What we do not like about Ms Whitney's analysis (and many similar ones) is that it both glosses over the losers in these processes and it does not point out the obvious lesson for the future: what happened on the Coasts and to Detroit will eventually happen to the heartland unless significant changes are made. In fact she talks about boom and bust cycles as natural events, resulting in the ongoing creation of boom towns that later become ghost towns.

The idea is that big money moves into a promising area, then "strip-mines" it and the lives of its people for wealth. When prospects look better elsewhere, they leave and take their wealth with them. What is left is human detritus with little hope for the future. This process is a sort of demented ongoing rapture in which the rich are transported to heaven and the poor are left behind to deal with the apocalypse.

Tosoc.org says that this is unacceptable. It is unacceptable to build and then devastate a sequence of cities like Detroit, filling our landscape with economically burned-out places where once-wealthy workers have to live in near third-world conditions. Allowing it seems like a bland acceptance of a dystopic future in which eventually most of the nation will be impoverished. We feel certain that is not what Ms Whitney and other financial analysts desire, but perhaps their "deer in the headlights" acceptance of it indicates that they see no way out. Or perhaps, being trained to think on what is now the "wrong" side of capitalism, they do not even believe that there is a way out.

That is what tosoc.org is about – providing a way out. Ms Whitney still believes in having a single currency, but that will no longer do. The people of Detroit are chained to their poverty by that single currency. Like Greece they cannot earn enough of it to dig their way out of the economic hole that their leadership dumped them in.

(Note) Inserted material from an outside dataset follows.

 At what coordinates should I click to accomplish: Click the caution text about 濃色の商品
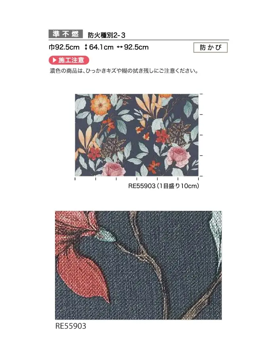tap(124, 71)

The first step then is to define Detroit as a geographic region which will have its own markets and currency. The purpose is to get money in the hands of the people again, however valueless it might be at first in the external economy. Money is the lifeblood of the markets, and Detroit has been bled out. The economic heart of Detroit will not beat again without enough money as lifeblood, but that money cannot be in external U.S. dollars. If a bailout were possible, it would have been done already.

By using an internal currency, the people of Detroit would live in a market economy again instead of a demoralizing welfare, third-world state in the middle of the wealthy U.S. Detroit's markets might be small and protected, but their markets would encourage them to improve their lives by their own efforts to earn more. We must restore their faith in the markets to provide jobs. Therefore we must make sure that there are more jobs than there are able-bodied persons in Detroit.

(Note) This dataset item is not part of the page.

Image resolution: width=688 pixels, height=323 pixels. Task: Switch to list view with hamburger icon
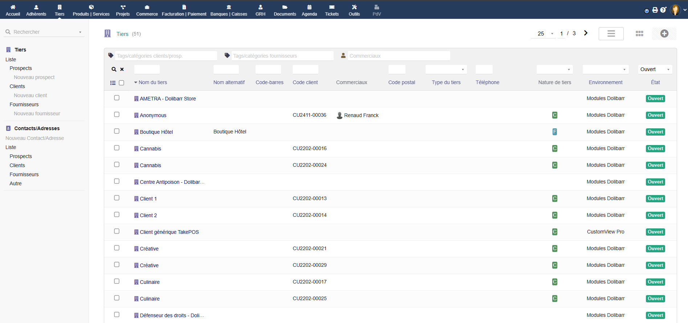coord(611,34)
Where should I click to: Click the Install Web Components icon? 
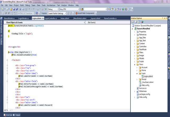point(77,13)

Supply and demand for Detroit would at first be managed by the nation as a whole, as represented by the federal government. Naturally, not all people and businesses in Detroit need to be part of the internal markets, but many will need to be. The federal government will provide for their needs by buying for them collectively in the external markets and then selling to them individually in the internal markets. The federal government will also provide for their incomes by collectively "buying" jobs for them in the external markets and then making sure that the hiring is done in the internal Detroit markets.

This should be enough to get economically-sick Detroit back on the road to recovery. A transfusion of money within exclusive and protected markets should do. We do not believe that the full tosoc.org program of "mutually exclusive currencies and markets" is necessary in this case. For example, we do not think that the guarantee of basic living requirements is advisable at this point, even though it possibly could replace pensions and be a solution for pension problems in the Detroit budget.

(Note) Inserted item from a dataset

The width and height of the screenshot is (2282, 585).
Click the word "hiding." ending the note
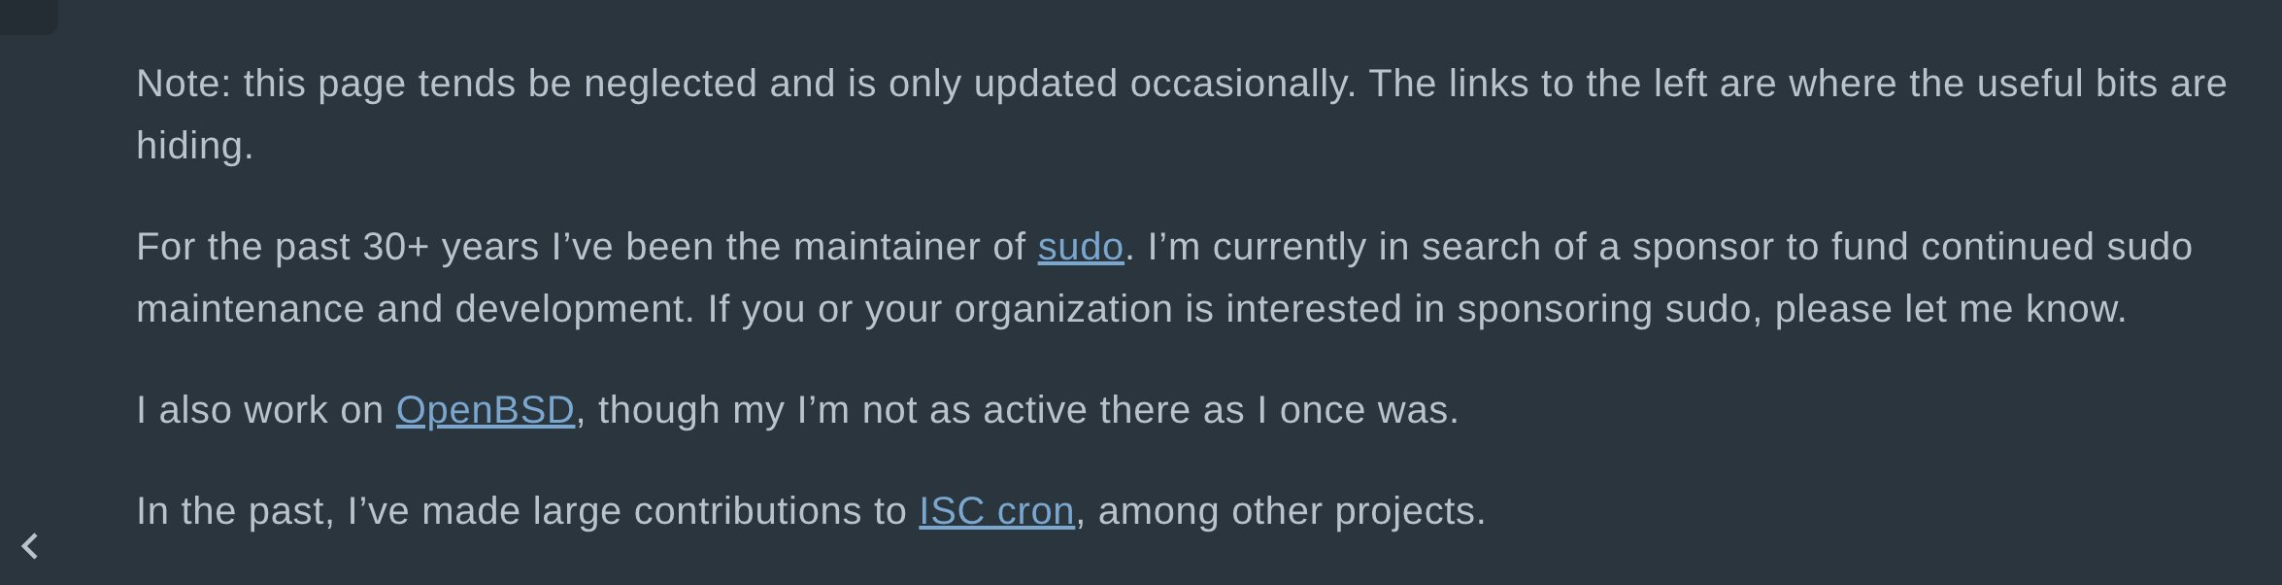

It is expected that this program would run at a deficit for a while until the people of Detroit regain their productivity and start to build wealth. It would not be a bailout, however, and it would not be charity. Workers would get what they earn. We think that is important. Rather than handouts, it would just be a chance for the people of Detroit to enrich themselves once again by their own efforts. But our leaders will have to think of capitalism and finance in new ways. Traditional solutions based on thinking from "the wrong side of capitalism" will not do any more.

Finally, Detroit could be a proving ground for the tosoc.org program. A lot of experience would be gained regarding the systems and processes needed to handle exclusive currencies and internal markets. It would also be a chance to show that people are never to be treated as just detritus of the economic process. No one should be left behind just because the big economic machines have moved on.

That is the key, after all. As we said in the first Deer in the Headlights posting, one purpose of our government is to protect its people (Detroit) from being wiped out, economically or otherwise. It is a balancing act, however, because it is also important to keep competitive capitalism going. Therefore we should not ignore Detroit's problems but neither should we bail Detroit out. We need an intermediate solution that keeps the markets going and the people working. If we cannot do it with standard U.S. dollars, then we have to find another way. At tosoc.org, we have an alternative and we do not know anyone else who does.


The way capitalism should be.


Socialism for the socialists and capitalism for the capitalists.